Black Crown Quarterly #1 Review
IDW
Written by Peter Milligan and Various
Art by Tess Fowler and Various
48 pages for $6.99
Solicit: Everything you always wanted once a season is packed within these 48 pages including a two-sided pullout poster and a wraparound cover! Delight in regular continuing features like legit publications with literary pedigrees! It all begins with the 10-page regular lead feature, Tales From the Black Crown Pub starring Stacey the barmaid by Award-winner Rob Davis (The Motherless Oven). Recurring short features include Canonball Comics: an exquisite corpse that will not stay dead kicked off by Jamie Coe (Artschooled) and Swell Maps by respectably divine music journalist/novelist Cathi Unsworth. Plus: Space CUDets rejoice: Live from a posh retirement village for wannabee 4-hit wonders we have co-writers/bandmates Will Potter and Carl Puttnam and occasional artist Philip Bond. Plus Plus: Special previews, creator interviews and behind the panel border secrets from Kid Lobotomy, Assassinistas, Punks Not Dead and much, much more!
Black Crown Quarterly is essentially the Marvel Age-style promotional series for Shelly Bond’s Black Crown imprint.

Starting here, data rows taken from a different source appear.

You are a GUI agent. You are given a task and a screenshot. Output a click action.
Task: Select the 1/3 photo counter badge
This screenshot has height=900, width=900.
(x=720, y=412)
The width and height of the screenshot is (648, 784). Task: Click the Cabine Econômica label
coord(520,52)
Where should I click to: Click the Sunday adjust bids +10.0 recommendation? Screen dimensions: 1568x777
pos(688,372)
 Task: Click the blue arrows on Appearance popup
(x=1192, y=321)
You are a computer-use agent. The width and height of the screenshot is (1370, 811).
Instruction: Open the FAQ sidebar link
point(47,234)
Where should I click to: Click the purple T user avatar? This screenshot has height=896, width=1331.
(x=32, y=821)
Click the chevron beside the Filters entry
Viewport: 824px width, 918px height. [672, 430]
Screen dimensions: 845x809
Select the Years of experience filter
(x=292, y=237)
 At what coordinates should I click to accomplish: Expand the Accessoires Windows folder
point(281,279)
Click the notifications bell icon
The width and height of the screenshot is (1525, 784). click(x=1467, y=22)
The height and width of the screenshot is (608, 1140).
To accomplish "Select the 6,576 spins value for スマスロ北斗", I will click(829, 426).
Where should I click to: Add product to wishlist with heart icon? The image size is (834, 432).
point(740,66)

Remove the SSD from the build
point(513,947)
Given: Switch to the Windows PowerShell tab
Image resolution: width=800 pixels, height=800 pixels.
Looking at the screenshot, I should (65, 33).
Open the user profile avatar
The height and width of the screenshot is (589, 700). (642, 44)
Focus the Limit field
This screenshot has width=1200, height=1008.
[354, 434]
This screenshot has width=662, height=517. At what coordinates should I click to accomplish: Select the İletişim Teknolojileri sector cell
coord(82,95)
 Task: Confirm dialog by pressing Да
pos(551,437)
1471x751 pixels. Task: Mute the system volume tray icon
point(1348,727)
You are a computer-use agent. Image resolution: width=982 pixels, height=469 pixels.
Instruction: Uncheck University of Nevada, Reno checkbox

As the solicit states, this seasonal magazine features a smattering of ongoing, original comic features and previews of upcoming projects. Plus interviews, essays, pin-ups, etc. It really is the closest I’ve come to reading a classic Vertigo comic in years, and that’s including Vertigo’s current output. It especially embraces the tone and aesthetic of the comic industry’s British Invasion of the late 80s/early 90s, when writers like Alan Moore, Neil Gaiman, Grant Morrison, and Peter Milligan – who is featured here as well – dominated the comic stands.
The lead feature, Tales from the Black Crown is a fun, House of Mystery-esque tale about the seemingly mystical pub where Black Crown’s citizens congregate. There’s Canonball Comics, which seemed to be a feature where imaginary comic characters spring to life from their pages inside a bizarre comic book store(?). And then there’s the saga of Cud and the heartwarming tale of its elderly members trying to get the band back together. I enjoyed the previews of the upcoming Punks Not Dead and Assassinistas. Kid Lobotomy just looks too freaking weird for my tastes though.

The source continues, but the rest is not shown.